- 1. Les buts de la démarche scientifique
- 2. Les lois universelles et le problème de l'induction
- 3. Les paradoxes de la confirmation
- 4. Lois et explication
- 5. Les lois sont-elles des vérités nécessaires connaissables a priori ?
- 6. Lois, causalité, régularités et contrefactuels
- 7. Conclusion : pourquoi le mot « loi » n'est pas ambigu
- 8. Bibliographie
LOI, épistémologie
Les lois sont-elles des vérités nécessaires connaissables a priori ?
Non seulement il existe des explications statistiques qui reposent sur des régularités statistiques non universelles, mais il existe des explications authentiques qui ne sont ni causales ni statistiques : une démonstration ou une preuve mathématique explique pourquoi un théorème est vrai (non probablement vrai) compte tenu des axiomes, sans cependant révéler ses causes.
Certaines prédications et identités sont des lois non causales comme en témoigne l'échantillon suivant : « Tous les photons ont une masse gravitationnelle » ; « La température d'un corps n'est autre que l'énergie cinétique moyenne des molécules composant le corps » ou « La foudre est une décharge électrique » ; « Une molécule d'eau est composée de deux atomes d'hydrogène et d'un atome d'oxygène » ou le modèle en double hélice d'une molécule d'acide désoxyribonucléique (ADN).

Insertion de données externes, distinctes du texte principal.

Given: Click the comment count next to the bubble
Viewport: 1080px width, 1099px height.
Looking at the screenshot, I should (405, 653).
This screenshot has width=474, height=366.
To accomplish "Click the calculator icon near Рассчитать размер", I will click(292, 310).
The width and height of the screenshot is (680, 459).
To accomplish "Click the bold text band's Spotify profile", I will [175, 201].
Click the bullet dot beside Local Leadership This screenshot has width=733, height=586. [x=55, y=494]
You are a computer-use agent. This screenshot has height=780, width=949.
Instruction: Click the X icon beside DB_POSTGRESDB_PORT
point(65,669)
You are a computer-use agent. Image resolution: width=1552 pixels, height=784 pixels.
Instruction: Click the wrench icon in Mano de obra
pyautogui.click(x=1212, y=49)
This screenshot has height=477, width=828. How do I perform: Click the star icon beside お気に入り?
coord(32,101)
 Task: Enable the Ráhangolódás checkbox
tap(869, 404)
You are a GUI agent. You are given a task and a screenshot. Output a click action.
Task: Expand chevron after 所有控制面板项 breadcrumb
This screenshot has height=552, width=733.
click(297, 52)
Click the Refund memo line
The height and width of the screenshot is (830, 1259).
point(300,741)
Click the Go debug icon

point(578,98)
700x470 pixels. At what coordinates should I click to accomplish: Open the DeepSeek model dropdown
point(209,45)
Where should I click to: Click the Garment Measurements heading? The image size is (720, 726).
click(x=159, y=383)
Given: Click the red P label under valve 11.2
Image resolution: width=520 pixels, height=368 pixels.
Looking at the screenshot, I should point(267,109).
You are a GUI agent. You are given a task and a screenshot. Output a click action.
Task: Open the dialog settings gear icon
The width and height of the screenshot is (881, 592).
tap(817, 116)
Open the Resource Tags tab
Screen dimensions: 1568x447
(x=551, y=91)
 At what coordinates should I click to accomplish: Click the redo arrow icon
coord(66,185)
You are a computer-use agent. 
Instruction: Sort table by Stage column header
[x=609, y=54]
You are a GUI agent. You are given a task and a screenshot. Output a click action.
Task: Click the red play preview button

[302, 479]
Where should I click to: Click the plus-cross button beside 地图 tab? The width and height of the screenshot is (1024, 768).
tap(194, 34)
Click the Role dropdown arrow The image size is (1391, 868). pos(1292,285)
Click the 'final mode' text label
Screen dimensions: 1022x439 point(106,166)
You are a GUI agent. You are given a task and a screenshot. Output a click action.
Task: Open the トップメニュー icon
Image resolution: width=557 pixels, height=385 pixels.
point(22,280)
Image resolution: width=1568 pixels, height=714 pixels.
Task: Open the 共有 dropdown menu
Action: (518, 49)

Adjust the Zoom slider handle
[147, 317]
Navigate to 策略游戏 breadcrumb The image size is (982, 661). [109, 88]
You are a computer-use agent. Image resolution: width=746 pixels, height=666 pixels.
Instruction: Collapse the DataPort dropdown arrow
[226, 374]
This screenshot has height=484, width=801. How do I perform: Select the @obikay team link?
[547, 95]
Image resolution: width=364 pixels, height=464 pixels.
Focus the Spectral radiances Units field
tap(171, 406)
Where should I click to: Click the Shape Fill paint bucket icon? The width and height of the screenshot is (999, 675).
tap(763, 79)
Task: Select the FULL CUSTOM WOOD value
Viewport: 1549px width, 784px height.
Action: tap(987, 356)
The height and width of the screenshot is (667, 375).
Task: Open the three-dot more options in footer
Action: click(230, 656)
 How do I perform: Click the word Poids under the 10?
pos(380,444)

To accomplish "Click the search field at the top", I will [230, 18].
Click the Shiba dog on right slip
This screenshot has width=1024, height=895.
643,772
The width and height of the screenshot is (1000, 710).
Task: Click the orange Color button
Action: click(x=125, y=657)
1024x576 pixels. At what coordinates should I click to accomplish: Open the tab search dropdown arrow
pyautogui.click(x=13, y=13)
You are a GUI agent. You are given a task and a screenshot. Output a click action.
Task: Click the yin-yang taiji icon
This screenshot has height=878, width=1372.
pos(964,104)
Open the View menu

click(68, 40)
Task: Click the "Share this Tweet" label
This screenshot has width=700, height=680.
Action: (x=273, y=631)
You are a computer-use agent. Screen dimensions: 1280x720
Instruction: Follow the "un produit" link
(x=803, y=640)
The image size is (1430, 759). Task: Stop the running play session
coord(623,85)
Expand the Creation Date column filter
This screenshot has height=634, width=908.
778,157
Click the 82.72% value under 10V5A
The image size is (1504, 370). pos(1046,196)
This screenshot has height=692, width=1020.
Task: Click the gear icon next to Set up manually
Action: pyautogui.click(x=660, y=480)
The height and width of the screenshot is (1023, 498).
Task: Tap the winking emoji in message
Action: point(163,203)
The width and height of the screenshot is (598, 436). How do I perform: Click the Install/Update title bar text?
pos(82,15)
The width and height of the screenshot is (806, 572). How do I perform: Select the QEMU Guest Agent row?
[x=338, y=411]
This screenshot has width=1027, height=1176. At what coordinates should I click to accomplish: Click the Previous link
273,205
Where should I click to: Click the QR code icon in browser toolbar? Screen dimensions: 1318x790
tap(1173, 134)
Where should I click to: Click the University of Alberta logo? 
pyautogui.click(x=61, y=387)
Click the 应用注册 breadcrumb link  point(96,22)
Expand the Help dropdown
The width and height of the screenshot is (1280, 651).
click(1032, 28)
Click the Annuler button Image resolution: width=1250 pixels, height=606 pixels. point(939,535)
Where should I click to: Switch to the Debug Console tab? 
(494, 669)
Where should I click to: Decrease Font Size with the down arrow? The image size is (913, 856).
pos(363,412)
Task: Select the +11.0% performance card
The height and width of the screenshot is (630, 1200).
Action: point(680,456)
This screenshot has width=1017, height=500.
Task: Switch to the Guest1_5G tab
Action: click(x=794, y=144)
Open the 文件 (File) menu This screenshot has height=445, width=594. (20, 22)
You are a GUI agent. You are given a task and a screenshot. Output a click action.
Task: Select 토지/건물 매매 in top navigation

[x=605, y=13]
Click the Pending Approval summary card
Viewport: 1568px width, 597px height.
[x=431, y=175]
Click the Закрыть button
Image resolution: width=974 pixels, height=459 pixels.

Toutes les lois – causales ou non – posent le problème fondamental (cf. supra, Les buts de la demande scientifique) suivant : comment concilier le fait causal – souligné par les empiristes – que pour acquérir des connaissances « nomologiques » les humains doivent interagir avec l'environnement avec le fait que les lois décrivent non seulement des phénomènes observés mais dévoilent ce qui se produirait dans des circonstances hypothétiques irréalisées. Les rationalistes classiques qualifiaient ces propositions de vérités de raisons, nécessaires et connaissables a priori. Les empiristes répudient ces prédicats ou les réservent aux propositions purement mathématiques et qualifient les lois de vérités de fait, contingentes et connaissables a posteriori. L'essentialisme épousé par Kripke (1972) a renouvelé le dilemme traditionnel entre le rationalisme et l'empirisme en faisant valoir que les paires de prédicats a priori/a posteriori et nécessaire/contingent n'ont pas la même extension. Kripke fournit des raisons de tenir pour des vérités nécessaires et non contingentes – si elles sont vraies – l'identité exprimée par « Eau = H2O » ou la loi d'Ohm, « E/I = R ». Simultanément, il admet que ces vérités nécessaires sont connaissables a posteriori et non a priori.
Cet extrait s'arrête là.